Ninguém nunca está só, dizem os incapazes de sentir a solidão na própria pele. Sentem mal, mas dizem bem: é verdade que ninguém nunca está só, que não há solidão em parte alguma, que os outros nos habitam nas profundezas. Repare, veja como seu corpo guarda a memória dos toques alheios que alguma vez recebeu, dos abraços estreitos, dos dedos sobre o antebraço, dos incontáveis choques de bochechas, dos beijos nos lábios. Tudo é alcançável, ainda que em ínfima medida, no instante presente. Veja como a memória age incessantemente: você lê estas palavras e elas evocam de imediato uma infinidade de palavras outras que alguma vez você ouviu ou leu. Não sou eu quem lhe escreve hoje, o mundo inteiro já lhe escreveu.

Ninguém nunca está só porque está em companhia própria. Essa pode ser uma companhia das mais acerbas, a insistir em velhas mágoas, remotas rusgas, ressentimentos bestas. Há uma culpa que gosta de aparecer nos dias de solidão, discretíssima a se esconder entre os cabelos da nuca, uma culpa que encontramos quando ali entrelaçamos os dedos. Sugiro doçura maior numa manhã como esta, sugiro clemência. Não conheço os seus erros, os erros de quem me lê, mas é possível que sejam menores do que você pondera, equívocos banais que todos cometemos, descuidos, distrações, esquecimentos. Não valem tanta atenção nesta manhã, talvez possam ceder lugar a outros afetos, talvez possam abrir passagem às alegrias serenas.

Ninguém nunca está só porque existe o tempo.

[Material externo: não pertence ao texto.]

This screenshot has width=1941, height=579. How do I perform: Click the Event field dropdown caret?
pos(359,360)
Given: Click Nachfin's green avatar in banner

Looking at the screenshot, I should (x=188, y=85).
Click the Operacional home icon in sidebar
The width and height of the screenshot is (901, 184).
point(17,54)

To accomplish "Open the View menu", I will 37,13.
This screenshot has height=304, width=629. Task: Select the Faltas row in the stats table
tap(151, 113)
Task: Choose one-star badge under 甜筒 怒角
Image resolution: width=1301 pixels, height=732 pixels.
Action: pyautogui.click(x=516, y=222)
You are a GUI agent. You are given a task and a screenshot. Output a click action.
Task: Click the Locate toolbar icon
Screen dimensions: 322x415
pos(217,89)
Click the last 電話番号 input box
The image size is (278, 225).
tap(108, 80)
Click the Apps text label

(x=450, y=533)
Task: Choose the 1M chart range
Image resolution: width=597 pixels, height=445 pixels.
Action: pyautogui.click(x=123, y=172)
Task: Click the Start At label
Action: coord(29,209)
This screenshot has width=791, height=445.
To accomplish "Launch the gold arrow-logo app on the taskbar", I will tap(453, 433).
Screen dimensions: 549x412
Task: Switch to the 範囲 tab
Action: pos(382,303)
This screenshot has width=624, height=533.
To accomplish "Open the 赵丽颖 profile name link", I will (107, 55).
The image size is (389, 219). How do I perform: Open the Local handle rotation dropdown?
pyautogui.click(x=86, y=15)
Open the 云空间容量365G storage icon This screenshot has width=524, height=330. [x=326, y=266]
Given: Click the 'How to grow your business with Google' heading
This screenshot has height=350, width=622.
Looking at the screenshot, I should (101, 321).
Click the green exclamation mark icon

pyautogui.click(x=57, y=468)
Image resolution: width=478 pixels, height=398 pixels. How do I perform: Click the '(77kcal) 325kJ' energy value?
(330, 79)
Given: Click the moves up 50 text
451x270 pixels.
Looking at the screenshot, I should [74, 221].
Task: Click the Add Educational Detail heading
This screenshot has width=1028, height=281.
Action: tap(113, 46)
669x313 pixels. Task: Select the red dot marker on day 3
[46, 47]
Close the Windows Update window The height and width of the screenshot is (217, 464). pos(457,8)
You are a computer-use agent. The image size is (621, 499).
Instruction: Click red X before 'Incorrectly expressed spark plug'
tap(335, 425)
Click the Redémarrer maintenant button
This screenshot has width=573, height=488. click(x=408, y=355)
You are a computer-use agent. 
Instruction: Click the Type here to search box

Se esta manhã já foi ocupada pelo passado, pelos sucessivos corpos que você foi alguma vez, e pelos muitos sentimentos que o acometeram, que fragilidade tem esta manhã, esta solidão. Se já se deixou invadir também pelas palavras que digo, pelas palavras que lhe escreve um sujeito distante e desconhecido, como é permeável esta manhã, como sucumbe ao improvável, ao alheio. Que chance terá esta manhã contra o futuro, contra o vento que entra pela janela e tudo arrasta um milímetro, tudo deforma lentamente? Este momento já quase nem existe: sobre ele vão se impor infinitos momentos novos, novos abraços estreitos, o choque sempre renovado das bochechas, e até um beijo novo de lábios que você jamais poderia prever, aposto. O tempo é vasto e aguarda a sua presença.